Le baptême de la Rus’ et la naissance d’une nouvelle civilisation
Selon Hordienko, la manière dont la Chronique des années passées relate le baptême de Kiev est significative. En effet, cet épisode montre lui aussi que l’élément décisif de la conversion était davantage lié au choix fait par le prince qu’à une réelle implication populaire. «En relatant le baptême de Kiev, la Chronique ne mentionne aucun épisode lié à la prédication des prêtres venus de Korsun (Chersonesos Taurique). Le message implicite est donc très simple: si le prince a accepté cette religion, alors elle doit également convenir à son peuple.» Par la suite, la christianisation de la Rus’ s’est poursuivie de manière progressive et complexe, marquée par des difficultés et des résistances locales. Pour Dmytro Hordienko, cependant, le choix de Volodymyr ne peut être interprété en séparant la dimension politique de la dimension religieuse. «Pour un souverain médiéval, la politique, la religion et l’État n’étaient pas des réalités distinctes, mais formaient un système unique. Si Dieu était favorable au souverain, l’État serait lui aussi fort; si, au contraire, il lui tournait le dos, l’État était voué à périr. C’est ainsi que pensait l’homme du Moyen Âge. C’est pourquoi le choix de la vraie foi coïncidait également avec le choix de l’avenir de l’État».
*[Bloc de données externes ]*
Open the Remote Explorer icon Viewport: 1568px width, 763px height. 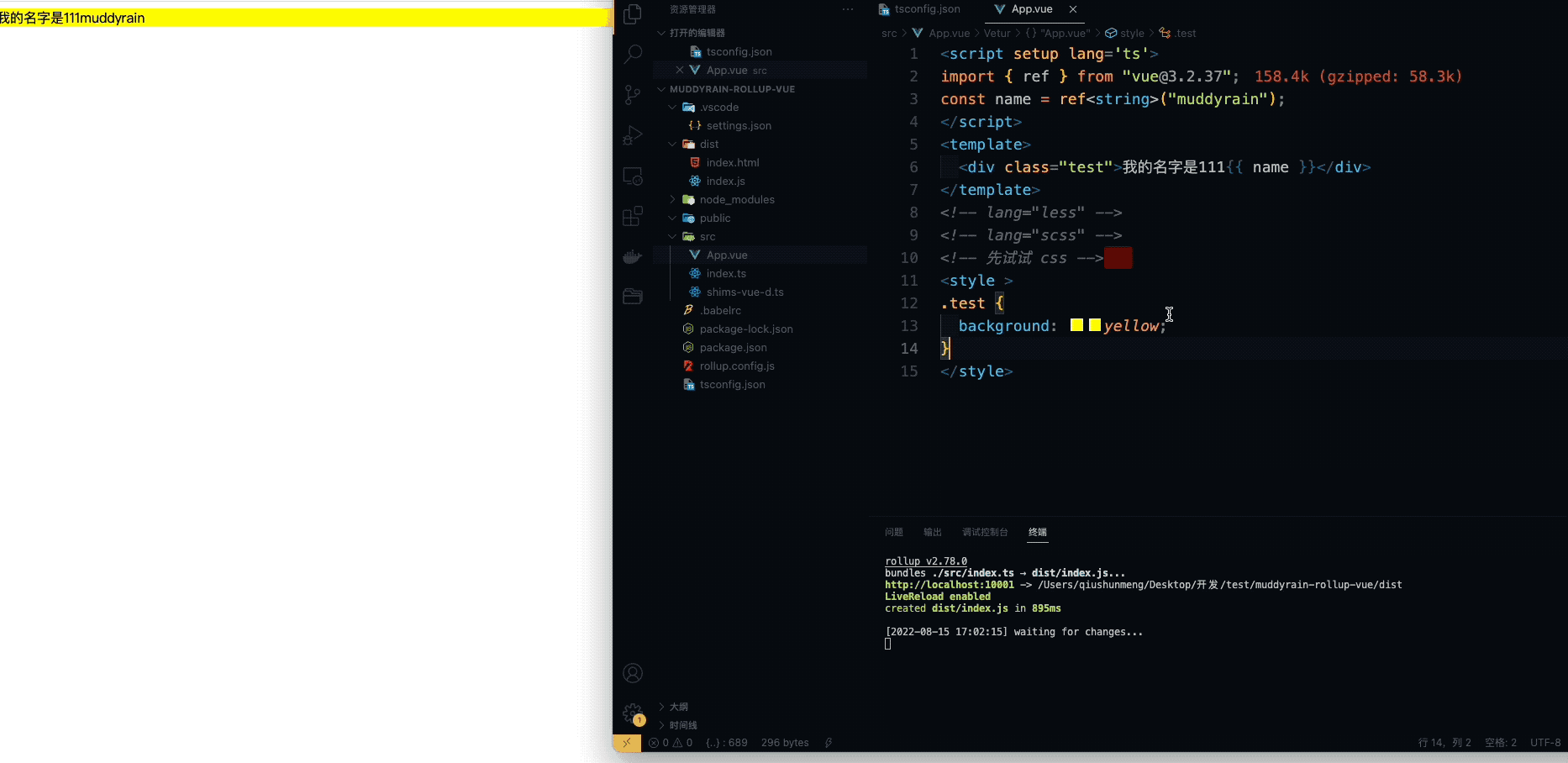click(632, 176)
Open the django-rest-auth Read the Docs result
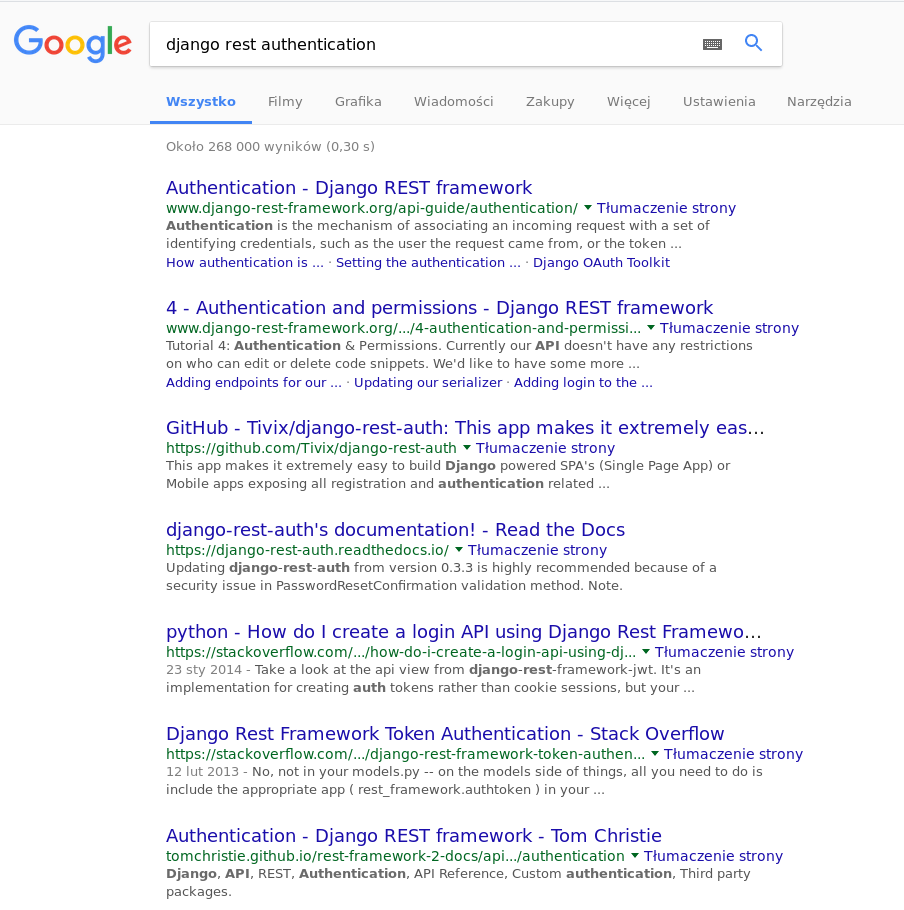Viewport: 904px width, 910px height. 395,529
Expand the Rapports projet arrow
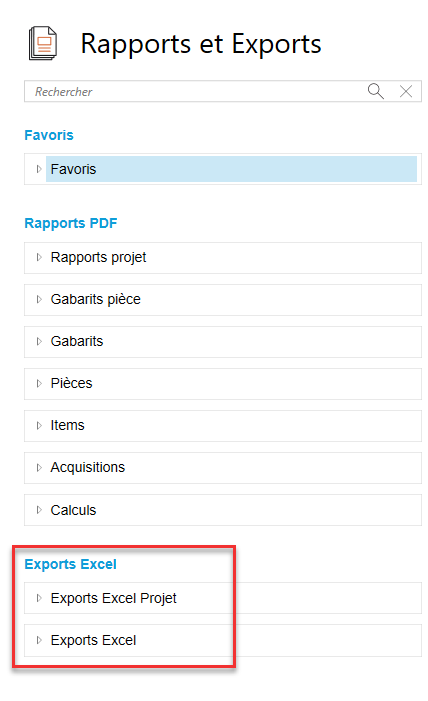This screenshot has width=428, height=701. coord(39,257)
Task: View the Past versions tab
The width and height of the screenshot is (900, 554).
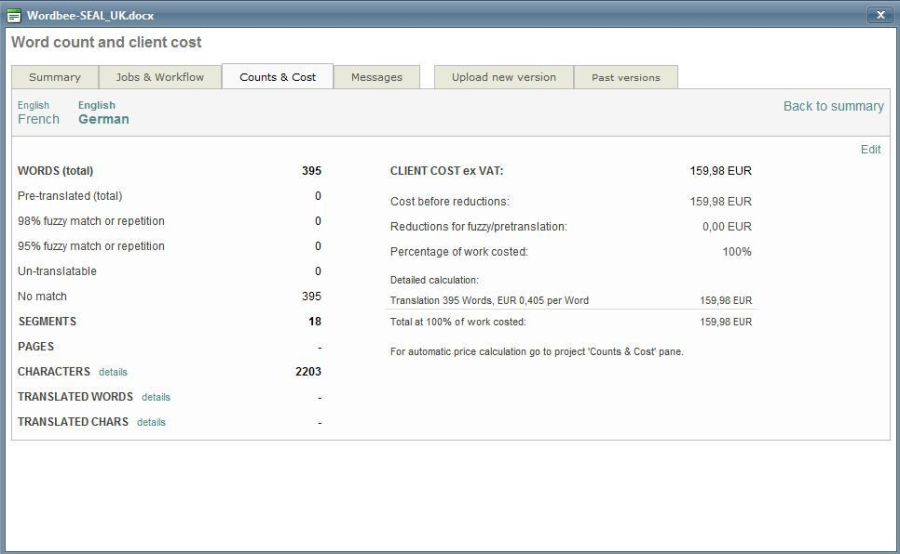Action: (626, 78)
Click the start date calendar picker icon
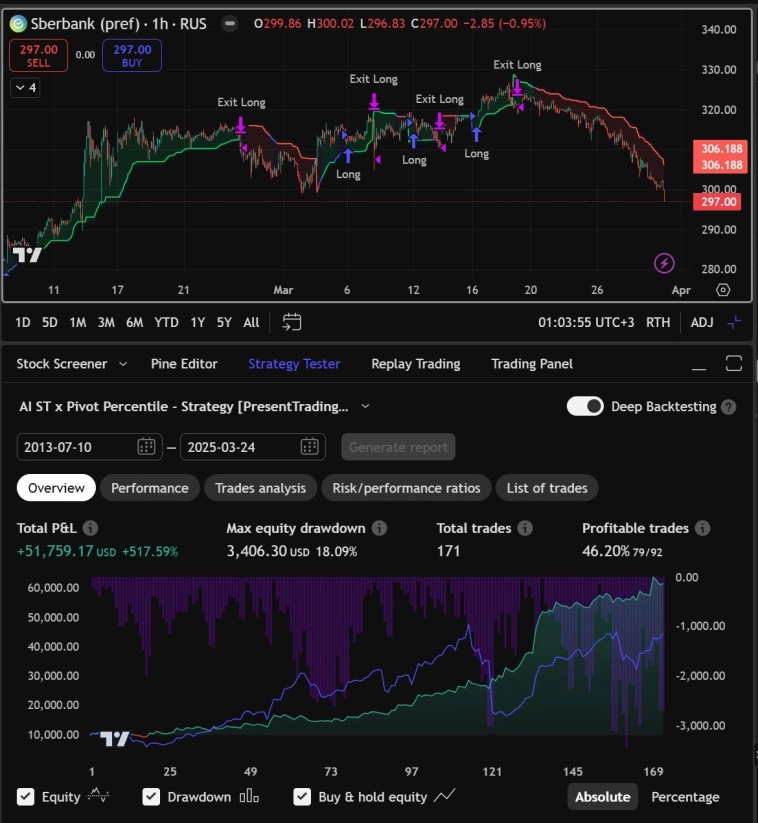 point(146,446)

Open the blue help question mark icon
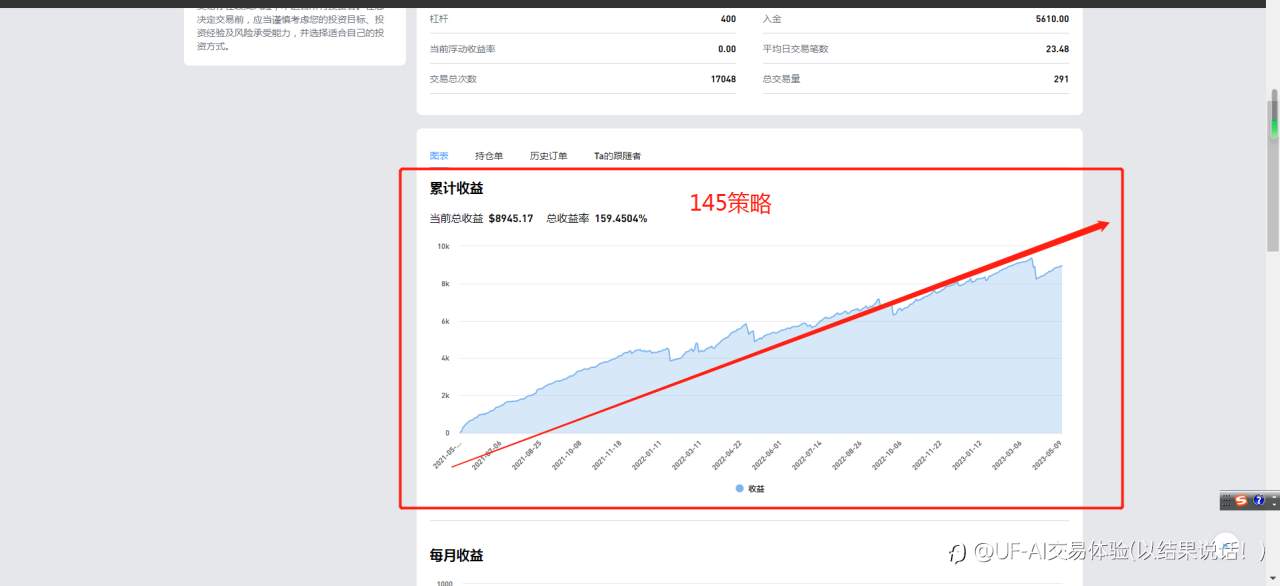[x=1259, y=500]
L’historien souligne en outre que Volodymyr entretint des relations tant avec Rome qu’avec Constantinople, cherchant à préserver l'autonomie la plus grande possible pour la Rus’. Les contacts avec le monde latin sont attestés, entre autres, par la présence à la cour de Kiev de personnalités telles que l’évêque et missionnaire Bruno de Querfurt et l’évêque Reinbern, tous deux liés à la tradition occidentale. Ces éléments démontrent que la préférence de Volodymyr pour Constantinople ne signifiait pas une exclusion totale des relations avec Rome. «Il ne faut pas croire que Volodymyr se soit contenté de suivre une décision prise par d’autres. Il a cherché à utiliser ses relations avec Rome et Constantinople au service des intérêts de son propre État.» Au final, cependant, le résultat le plus important fut l’entrée de la Rus’ dans le monde chrétien. «Volodymyr fit un choix de civilisation en faveur du christianisme. – Grâce à ce choix, la Rus’ a intégré l’espace culturel européen», déclare Hordienko, ajoutant que c’est précisément là que réside le plus grand héritage historique du prince de Kiev. L’adoption du christianisme s’est accompagnée de nouvelles traditions culturelles, de la diffusion de l’écriture, des livres et de l’art chrétien. En l’espace de quelques décennies, Kiev est devenue l’un des principaux centres culturels d’Europe.